It drives me nuts because I see a lot of goats in bad shape due to people getting them and thinking they will eat "anything"  they aren't providing proper nutrition for them.  By the time they call me it is usually too late.  

Climbing down from my soap box now......


----------



## Baymule (Nov 1, 2014)

@Moody where in Texas are you? I am in southeast Texas, moving to the Tyler area. Do you have yaupon growing in your area? My horses think it is candy and I have had cows fatten up on it when there wasn't grass in the woods. And it is a great fire starter too, the green leaves flare like gasoline. You can also pick the leaves, let them dry and make a tea. Yaupon has caffeine in it and makes a good tea. I bet your goats would like yaupon too. Can you tell that I am a big fan of this shrub that most people dismiss as a trash plant? LOL


----------



## norseofcourse (Nov 1, 2014)

Baymule said:


> @Moody where in Texas are you? I am in southeast Texas, moving to the Tyler area. Do you have yaupon growing in your area? My horses think it is candy and I have had cows fatten up on it when there wasn't grass in the woods. And it is a great fire starter too, the green leaves flare like gasoline. You can also pick the leaves, let them dry and make a tea. Yaupon has caffeine in it and makes a good tea. I bet your goats would like yaupon too. Can you tell that I am a big fan of this shrub that most people dismiss as a trash plant? LOL


Goats on caffeine??


----------



## Southern by choice (Nov 1, 2014)

norseofcourse said:


> Goats on caffeine??



My goats love coffee and root beer and tea. 
I have learned to never take a mug of anything in with me... they suck it up. BRATS!


----------



## goatgurl (Nov 1, 2014)

my goats (dairy) don't like coastal either.  my neighbor bales our hay meadows and it's just mixed grass hay and they eat it like it was good but since all he does are round bales i have to buy square bales to feed in the barn during bad weather and they are real picky about it.  I've learned to buy one bale  first and bring it home to see if they will eat it.  if they do i buy more, if they don't i keep looking.  yes southern they are brats.  nothing i take to the barn is safe from them


----------



## SheepGirl (Nov 1, 2014)

Just an FYI to go back to the OP... alfalfa is actually good for males, esp if you are feeding grain because it ups the calcium in the ration. Having a 2:1 calciumhosphorus ratio helps to prevent UC in intact male small ruminants. Basically that means, for the total ration (everything the goat eats--hay, grain, grass, browse, etc), there needs to be at least 2x the amount of calcium as phosphorus. Alfalfa is high in calcium which helps the calcium to phosphorus ratio.


----------



## Moody (Nov 3, 2014)

Unless you really control what and how much they eat (and I have no idea how much phosphorus is in the oak, elm and brush they eat) that would be a hard ratio to figure, right? 

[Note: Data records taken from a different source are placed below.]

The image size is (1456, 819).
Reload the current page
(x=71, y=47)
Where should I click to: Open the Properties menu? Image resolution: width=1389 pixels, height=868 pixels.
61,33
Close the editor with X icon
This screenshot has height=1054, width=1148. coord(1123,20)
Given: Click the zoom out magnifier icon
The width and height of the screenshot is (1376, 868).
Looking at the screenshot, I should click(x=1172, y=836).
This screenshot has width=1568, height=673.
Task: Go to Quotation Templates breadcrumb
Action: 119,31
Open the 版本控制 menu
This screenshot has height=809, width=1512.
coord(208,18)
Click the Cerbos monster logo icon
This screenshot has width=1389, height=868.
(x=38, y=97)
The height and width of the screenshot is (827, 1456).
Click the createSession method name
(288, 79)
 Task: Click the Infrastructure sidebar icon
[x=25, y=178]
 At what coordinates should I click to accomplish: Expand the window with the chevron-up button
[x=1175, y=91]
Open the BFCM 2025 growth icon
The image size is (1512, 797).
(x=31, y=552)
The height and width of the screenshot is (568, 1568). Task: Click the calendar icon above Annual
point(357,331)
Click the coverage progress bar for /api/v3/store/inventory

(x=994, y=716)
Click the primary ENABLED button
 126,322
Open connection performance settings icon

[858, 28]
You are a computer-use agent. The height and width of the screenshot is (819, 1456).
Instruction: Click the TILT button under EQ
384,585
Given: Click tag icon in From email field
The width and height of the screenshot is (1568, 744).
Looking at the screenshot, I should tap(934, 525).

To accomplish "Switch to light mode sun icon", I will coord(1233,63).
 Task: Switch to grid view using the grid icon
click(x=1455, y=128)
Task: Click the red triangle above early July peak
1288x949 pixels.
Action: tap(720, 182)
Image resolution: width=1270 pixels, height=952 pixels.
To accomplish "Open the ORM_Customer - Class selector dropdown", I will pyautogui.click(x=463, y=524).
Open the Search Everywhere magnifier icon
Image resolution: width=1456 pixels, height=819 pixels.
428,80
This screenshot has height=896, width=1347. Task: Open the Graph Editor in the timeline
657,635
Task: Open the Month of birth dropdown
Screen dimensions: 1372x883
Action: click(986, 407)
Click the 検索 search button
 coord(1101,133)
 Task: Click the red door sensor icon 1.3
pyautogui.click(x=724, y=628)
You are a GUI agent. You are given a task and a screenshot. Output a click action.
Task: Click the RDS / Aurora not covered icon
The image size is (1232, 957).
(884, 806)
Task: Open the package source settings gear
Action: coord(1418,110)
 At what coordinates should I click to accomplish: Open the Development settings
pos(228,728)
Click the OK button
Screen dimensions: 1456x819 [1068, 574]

My two males (one a wether and one a buck) are still both 6 months old and under so should I continue to give grain until they are grown, then cut back to just hay until right before rut?

This is where they live now




 

I will move the boys to a 16x32 in the wooded area here very soon 


 

And this in maybe a year would be ideal for the boys. I'm afraid the girls, being that I want them for milk, could damage their udder in such a briar filled zone.


----------



## Moody (Nov 3, 2014)

Is this yaupon? I had to look it up to see what it looks like. I don't think I have seen it but I am not good at plant identification. I saw some pale berries on it before. The branches have big thorns.


----------



## Mike CHS (Nov 3, 2014)

I didn't think Yaupon have thorns but I have been wrong before.


----------